The PTAB’s Focus on the Novel Stop Feature
As to the merits of the derivation proceeding, petitioner Andersen had alleged that respondent GED derived each of the 22 issued claims in GED’s ‘953 patent. The Board focused its analysis on independent claim 1, and particularly on the positioning of the claimed stop feature away from the corner of the frame because this stop feature was dispositive for all claims. Before weighing the evidence of record, the Board reviewed the prosecution history of the ‘953 patent and agreed with respondent GED that the location of the stop feature away from the corners was the claims’ novel feature that was the basis for allowance.
After so concluding, the Board considered the evidence of record with a particular focus on whether petitioner Andersen’s evidence showed both conception of the novel stop feature away from the frame corner and communication of the same to respondent GED. In doing so, the Board noted not only the requirement for such evidence, but also the need for independent corroboration.

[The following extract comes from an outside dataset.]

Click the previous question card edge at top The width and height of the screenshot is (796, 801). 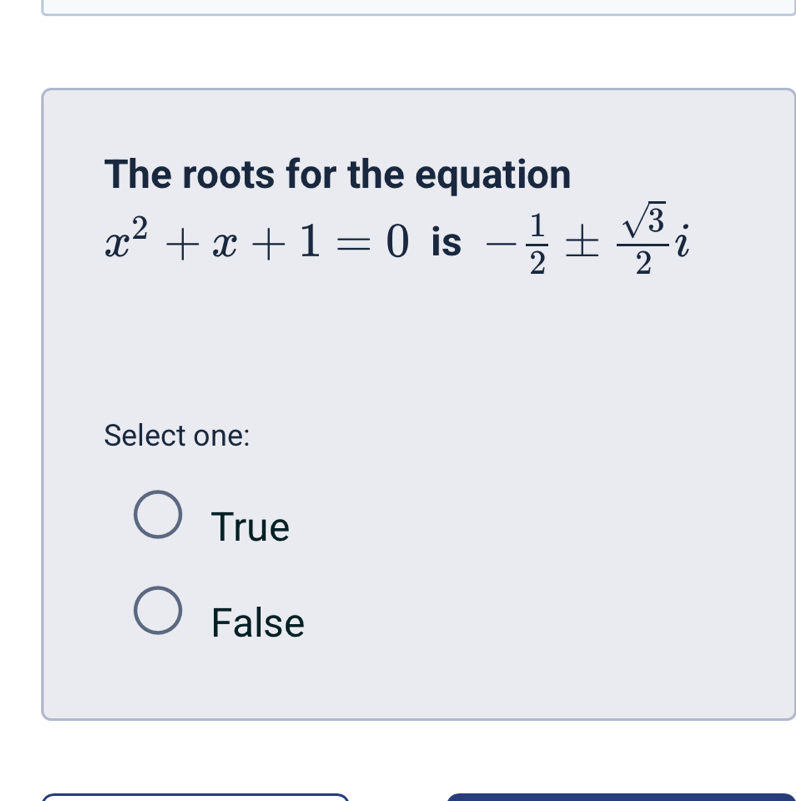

The Board considered evidence of a prototype that petitioner Andersen claimed it shared with respondent GED, the deposition testimony of the parties, email exchanges, inventor notebook entries and CAD drawings.
No Corroborating Evidence of Disclosure
The Board determined, using a rule of reason, that none of the evidence of record explicitly showed that petitioner Andersen communicated the concept of moving the stop away from the corner of the frame (i.e., the feature deemed to be the novel aspect of the claims at issue) to respondent GED. The Board also found that the timing of relevant events supported the conclusion that respondent GED’s claims were not derived. Specifically, instead of immediately filing a patent application or working to manufacture a device as allegedly shared by petitioner Andersen, respondent GED did not document the idea or file its patent application until more than three years after petitioner Andersen’s alleged disclosure, whereas an inventor notebook of respondent GED documented conception of the novel stop feature just two months before GED’s patent application was filed.
In concluding that petitioner Andersen had not proven derivation of the claimed invention by a preponderance of the evidence, the Board found petitioner Andersen had not shown it communicated to respondent GED conception of the complete invention, including the novel stop feature that led to allowance of the claims, because the testimony regarding the various alleged communications was not corroborated by the evidence of record.
The Board’s reasoning in this final decision underscores the importance of documenting communications with third parties where confidential information such as IP is discussed, regardless of whether you are the recipient or the discloser of such information. Moreover, it is good practice to maintain detailed inventor notebooks and other evidence of conception, particularly where discussions with third parties about the subject matter have occurred or may occur in the future. For certain inventions / third party collaborations, it may be worthwhile for one or more non-inventor witnesses to sign such documentation regarding communications and conception.